My one serious quarrel is with the opening sentence: "Computer Vision is the automatic analysis of sequences of images for the purpose of recovering three-dimensional surface shape." Is this really an up-to-date view? There is surely now a recognition that computer vision may encompass a wide variety of tasks, which may or may not entail recovering explicit surface shape. In fact, this disagreement hardly colours my view of the remainder of the book, partly because shape recovery will always be one of computer vision's more important applications, more fundamentally because the geometry of shapes and their appearance in images is central to a broad understanding of vision, regardless of one's view of its goals.

What then is the significance of the work? There are clear practical applications to model acquisition, but Cipolla and Giblin make no claims about its relevance to biological vision (beyond a passing reference to a supportive psychophysical result); nor do they claim any special role for the approach within machine vision. It is clear, however, that understanding how to represent and manipulate shape is one of the central issues of research in vision, and that understanding how to combine different projections of an object is another. The theoretical material of the book is therefore important, and this accessible presentation of it is of great value to anyone seriously interested in developing ideas about the visual perception of surfaces.

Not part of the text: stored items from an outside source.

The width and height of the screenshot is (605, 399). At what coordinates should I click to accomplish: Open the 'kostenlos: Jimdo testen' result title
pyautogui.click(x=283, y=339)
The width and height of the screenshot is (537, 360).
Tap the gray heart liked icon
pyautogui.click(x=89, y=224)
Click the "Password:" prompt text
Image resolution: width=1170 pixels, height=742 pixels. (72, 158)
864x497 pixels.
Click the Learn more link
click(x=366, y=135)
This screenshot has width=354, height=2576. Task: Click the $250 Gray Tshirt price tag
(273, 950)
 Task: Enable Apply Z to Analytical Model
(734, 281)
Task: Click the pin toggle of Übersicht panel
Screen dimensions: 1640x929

Nonetheless, the theory is essentially restricted to smooth curves and surfaces. The shapes it deals with are the sculptures of Henry Moore (effectively exploited in the final chapter) not those of Giacometti; vases and jugs not trees or hedgehogs. Does this mean that we are, after all, just dealing with a more sophisticated blocks world? No: the degree of generality and applicability to the real world go well beyond what that implies. What this book does show is how much scope there is for further imaginative and innovative contributions to the study of shape and its visual perception.